Given that I would be the inaugural Holland Advocacy Fellow, I knew the parameters of the fellowship would be developed as I went along, to some extent, but I was more than ready for the opportunity. My friend Erin once told me that if she could describe me in one word it would be “idealistic.” I’m naturally inclined to see the positive side of any situation and to believe that, in due time, positive change can occur on a personal, local or even national or international level. However, I believe it is necessary to reach the conjunction of idealism and realism. Realistically, some people are in better positions to make change than others. Often times, privileges out of our control make us more or less apt to be in the position to enact meaningful change. However, without passion and drive, nobody, no matter their privileges, will get much done.
In February, Sarah Ann Kotchian, the Movement’s Vice President of Policy and the person I primarily reported to, gave me a book called You’re More Powerful Than You Think by Eric Liu. The book explains that power is not inherently negative, but if one wishes to use it for positive purposes they must first learn how to obtain and then harness it.
So through the Holland Children’s Movement, I made sure to be willing to do a variety of tasks and to try to understand how everything the Movement did worked within the broader system of change agents in the area. I now understand better the role of advocacy organizations in providing reliable assistance and advice on legislation that impacts hundreds of thousands of Nebraskans. I understand how nonprofits work together to achieve common purposes. On a personal level, I’ve observed the different ways one can be involved in the policy-making process without holding elected office.
Since I was twelve, I’ve wanted to hold elected office eventually, but my greater goal has always been ensuring I’m in a position to help create positive changes in the world around me. My fellowship has shown me that almost any progress is achieved via collaboration. There may be a few leaders driving the charge, but often the efforts and ideas of so many people are being synthesized to create the best possible solutions, which in turn must compete with solutions proposed by other groups of passionate people who hold different opinions. The process of turning good ideas into law is difficult. Many of the bills I worked on in conjunction with the Nebraska Legislature during my fellowship did not become law or even reach the floor of the legislature.
But this is how it goes. Sometimes enacting a good idea into law takes several tries. Sometimes it may need to be further revised to be accepted by more lawmakers. Sometimes it requires electing different people to office. Since the Holland Children’s Movement was created by the late Richard Holland in 2013, the Movement has been guided by a vision of making Nebraska “the national beacon in economic security and opportunity for all children and families.” By taking the lead on issues like paid leave, childcare and dependent care tax credits and expanding early childhood education, the Movement has worked to guide our state towards a future worthy of the Nebraska state motto: “Equality before the law.”

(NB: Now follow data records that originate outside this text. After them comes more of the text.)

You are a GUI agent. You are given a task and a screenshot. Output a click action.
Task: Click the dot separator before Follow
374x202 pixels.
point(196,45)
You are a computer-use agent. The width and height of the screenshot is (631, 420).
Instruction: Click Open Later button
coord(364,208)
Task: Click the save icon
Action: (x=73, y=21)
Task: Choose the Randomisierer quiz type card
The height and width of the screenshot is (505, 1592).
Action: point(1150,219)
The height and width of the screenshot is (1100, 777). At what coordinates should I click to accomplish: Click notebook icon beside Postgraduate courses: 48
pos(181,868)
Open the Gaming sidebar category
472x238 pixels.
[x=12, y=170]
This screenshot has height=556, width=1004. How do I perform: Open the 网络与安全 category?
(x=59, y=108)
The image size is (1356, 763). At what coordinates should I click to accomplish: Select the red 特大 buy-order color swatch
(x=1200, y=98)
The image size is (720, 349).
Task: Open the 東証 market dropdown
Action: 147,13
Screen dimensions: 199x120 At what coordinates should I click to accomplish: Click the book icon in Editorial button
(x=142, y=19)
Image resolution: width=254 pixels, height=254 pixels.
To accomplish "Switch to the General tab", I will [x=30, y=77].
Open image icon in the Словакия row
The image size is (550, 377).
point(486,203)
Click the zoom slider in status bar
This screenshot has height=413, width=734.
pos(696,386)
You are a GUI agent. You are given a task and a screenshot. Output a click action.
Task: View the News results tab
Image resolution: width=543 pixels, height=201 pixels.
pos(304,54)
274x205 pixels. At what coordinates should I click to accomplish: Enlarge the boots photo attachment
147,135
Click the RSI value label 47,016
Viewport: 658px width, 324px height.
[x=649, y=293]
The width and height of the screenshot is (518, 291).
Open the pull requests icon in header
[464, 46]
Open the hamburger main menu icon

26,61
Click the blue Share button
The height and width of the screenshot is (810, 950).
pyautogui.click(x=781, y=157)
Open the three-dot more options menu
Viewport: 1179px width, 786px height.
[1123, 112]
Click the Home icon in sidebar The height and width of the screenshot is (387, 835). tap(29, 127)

Finally, I am grateful for everyone who made this fellowship such a fantastic experience, especially to Heath for encouraging me to take the position, Sarah Ann for teaching me so much about the policymaking process, our current CEO, Hadley Richters, for letting me have so many great experiences and the rest of the staff, Rachel, Joey, Maria and Tori, for everything they do for this organization and will continue doing in the future.
Whatever my future holds, I already know this fellowship made me more prepared for it. I will be entering law school at Nebraska College of Law in August feeling even more ready to tackle the next challenge and soon will be in an even better position to be a change agent. For myself, for the Holland Children’s Movement and for the well-being of our state, the future looks bright.